■ Exercise inputs
= = = = = = =
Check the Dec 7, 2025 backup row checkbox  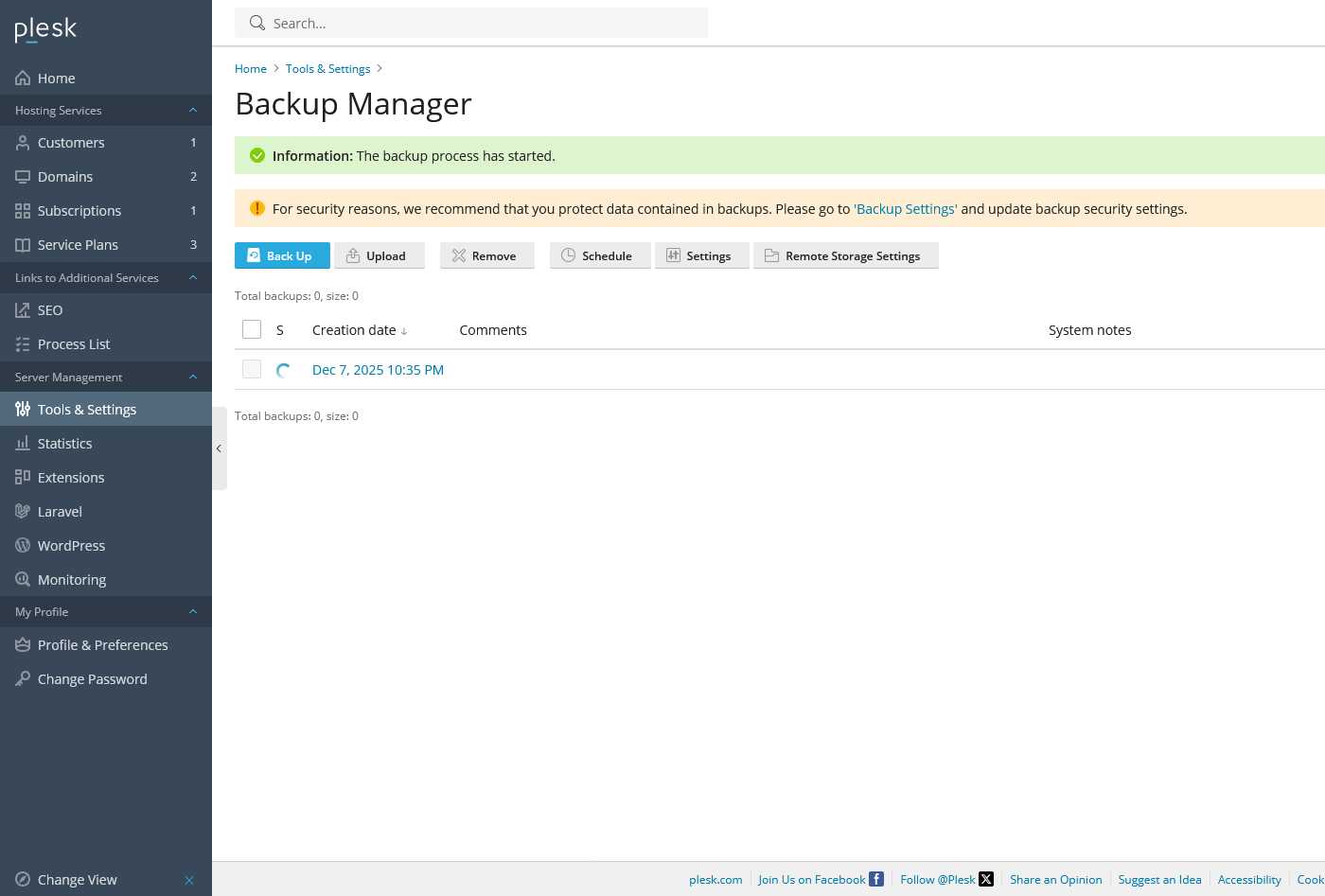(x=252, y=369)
= = = = = = =
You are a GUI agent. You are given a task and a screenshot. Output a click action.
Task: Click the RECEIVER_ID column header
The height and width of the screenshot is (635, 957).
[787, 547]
= = = = = = =
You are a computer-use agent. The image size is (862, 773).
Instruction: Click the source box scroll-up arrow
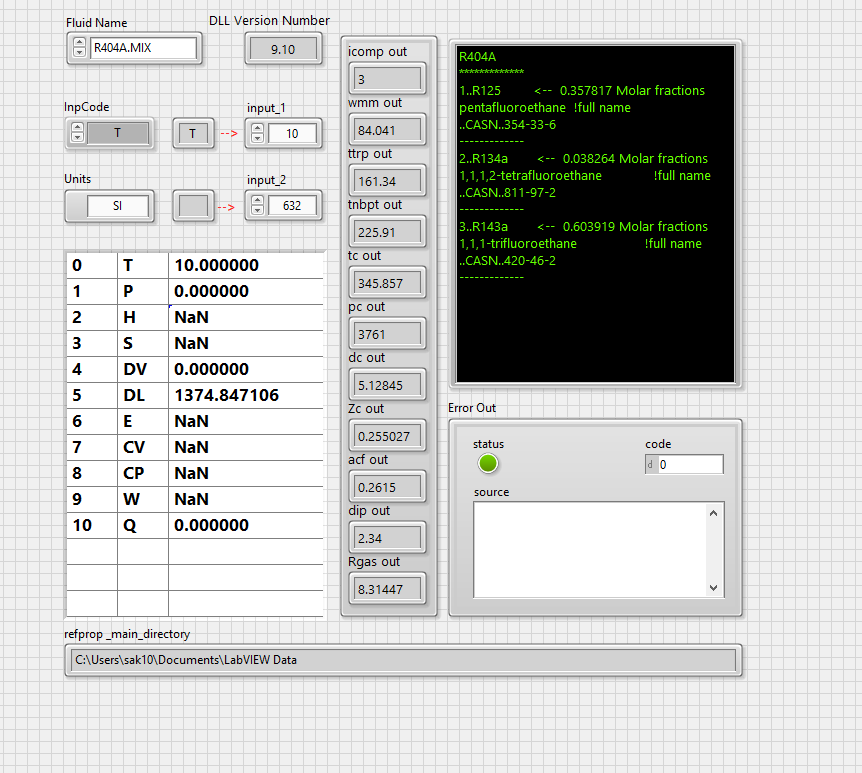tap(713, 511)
= = = = = = =
■ Exercise brief
Locate the word "agent" in the records above, and return each line that has it.

■ Response area
You are a GUI agent. You are given a task and a screenshot. Output a click action.
You are a computer-use agent. The image size is (862, 773).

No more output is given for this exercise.